* [Directions] Make an exact copy of the entries below.

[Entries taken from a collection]
========================================================================
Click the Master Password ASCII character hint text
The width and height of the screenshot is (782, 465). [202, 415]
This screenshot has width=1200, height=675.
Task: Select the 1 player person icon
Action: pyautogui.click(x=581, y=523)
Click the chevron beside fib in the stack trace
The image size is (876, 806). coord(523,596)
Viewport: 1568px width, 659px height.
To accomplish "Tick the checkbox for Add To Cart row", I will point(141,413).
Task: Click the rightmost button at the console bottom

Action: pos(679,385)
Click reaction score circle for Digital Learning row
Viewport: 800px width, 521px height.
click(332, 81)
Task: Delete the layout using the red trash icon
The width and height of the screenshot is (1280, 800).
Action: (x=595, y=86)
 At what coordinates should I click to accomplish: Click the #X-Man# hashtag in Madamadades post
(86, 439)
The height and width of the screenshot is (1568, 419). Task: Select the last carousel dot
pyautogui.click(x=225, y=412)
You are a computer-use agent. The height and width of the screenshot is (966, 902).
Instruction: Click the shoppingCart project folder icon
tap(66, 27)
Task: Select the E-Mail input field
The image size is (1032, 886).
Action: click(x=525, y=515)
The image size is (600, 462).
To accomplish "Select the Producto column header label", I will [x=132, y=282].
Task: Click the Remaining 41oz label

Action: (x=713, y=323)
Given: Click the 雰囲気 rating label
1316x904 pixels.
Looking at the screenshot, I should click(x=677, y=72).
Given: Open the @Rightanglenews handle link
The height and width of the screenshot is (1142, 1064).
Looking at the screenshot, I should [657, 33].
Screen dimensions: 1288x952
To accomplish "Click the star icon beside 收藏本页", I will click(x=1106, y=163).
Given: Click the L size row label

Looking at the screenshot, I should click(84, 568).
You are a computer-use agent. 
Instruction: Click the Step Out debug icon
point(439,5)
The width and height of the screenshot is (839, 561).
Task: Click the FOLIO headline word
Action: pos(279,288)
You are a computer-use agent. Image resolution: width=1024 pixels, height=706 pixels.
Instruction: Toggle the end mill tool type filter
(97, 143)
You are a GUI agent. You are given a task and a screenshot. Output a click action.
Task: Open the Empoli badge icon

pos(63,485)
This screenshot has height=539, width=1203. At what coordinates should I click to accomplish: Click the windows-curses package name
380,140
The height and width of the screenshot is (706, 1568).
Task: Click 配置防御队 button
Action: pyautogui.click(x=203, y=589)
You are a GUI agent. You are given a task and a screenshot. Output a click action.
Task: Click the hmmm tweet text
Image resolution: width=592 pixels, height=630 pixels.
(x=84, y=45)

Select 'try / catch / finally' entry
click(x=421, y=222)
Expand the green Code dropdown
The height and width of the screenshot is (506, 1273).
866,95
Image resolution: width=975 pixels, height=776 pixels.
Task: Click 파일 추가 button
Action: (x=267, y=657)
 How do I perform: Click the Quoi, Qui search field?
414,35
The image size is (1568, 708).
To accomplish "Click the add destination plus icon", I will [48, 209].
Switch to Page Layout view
========================================================================
* [Output]
Click the Master Password ASCII character hint text
The width and height of the screenshot is (782, 465). [202, 415]
This screenshot has width=1200, height=675.
Task: Select the 1 player person icon
Action: pyautogui.click(x=581, y=523)
Click the chevron beside fib in the stack trace
The image size is (876, 806). coord(523,596)
Viewport: 1568px width, 659px height.
To accomplish "Tick the checkbox for Add To Cart row", I will point(141,413).
Task: Click the rightmost button at the console bottom

Action: pos(679,385)
Click reaction score circle for Digital Learning row
Viewport: 800px width, 521px height.
click(332, 81)
Task: Delete the layout using the red trash icon
The width and height of the screenshot is (1280, 800).
Action: (x=595, y=86)
 At what coordinates should I click to accomplish: Click the #X-Man# hashtag in Madamadades post
(86, 439)
The height and width of the screenshot is (1568, 419). Task: Select the last carousel dot
pyautogui.click(x=225, y=412)
You are a computer-use agent. The height and width of the screenshot is (966, 902).
Instruction: Click the shoppingCart project folder icon
tap(66, 27)
Task: Select the E-Mail input field
The image size is (1032, 886).
Action: click(x=525, y=515)
The image size is (600, 462).
To accomplish "Select the Producto column header label", I will [x=132, y=282].
Task: Click the Remaining 41oz label

Action: (x=713, y=323)
Given: Click the 雰囲気 rating label
1316x904 pixels.
Looking at the screenshot, I should click(x=677, y=72).
Given: Open the @Rightanglenews handle link
The height and width of the screenshot is (1142, 1064).
Looking at the screenshot, I should [657, 33].
Screen dimensions: 1288x952
To accomplish "Click the star icon beside 收藏本页", I will click(x=1106, y=163).
Given: Click the L size row label

Looking at the screenshot, I should click(84, 568).
You are a computer-use agent. 
Instruction: Click the Step Out debug icon
point(439,5)
The width and height of the screenshot is (839, 561).
Task: Click the FOLIO headline word
Action: pos(279,288)
You are a computer-use agent. Image resolution: width=1024 pixels, height=706 pixels.
Instruction: Toggle the end mill tool type filter
(97, 143)
You are a GUI agent. You are given a task and a screenshot. Output a click action.
Task: Open the Empoli badge icon

pos(63,485)
This screenshot has height=539, width=1203. At what coordinates should I click to accomplish: Click the windows-curses package name
380,140
The height and width of the screenshot is (706, 1568).
Task: Click 配置防御队 button
Action: pyautogui.click(x=203, y=589)
You are a GUI agent. You are given a task and a screenshot. Output a click action.
Task: Click the hmmm tweet text
Image resolution: width=592 pixels, height=630 pixels.
(x=84, y=45)

Select 'try / catch / finally' entry
click(x=421, y=222)
Expand the green Code dropdown
The height and width of the screenshot is (506, 1273).
866,95
Image resolution: width=975 pixels, height=776 pixels.
Task: Click 파일 추가 button
Action: (x=267, y=657)
 How do I perform: Click the Quoi, Qui search field?
414,35
The image size is (1568, 708).
To accomplish "Click the add destination plus icon", I will [48, 209].
Switch to Page Layout view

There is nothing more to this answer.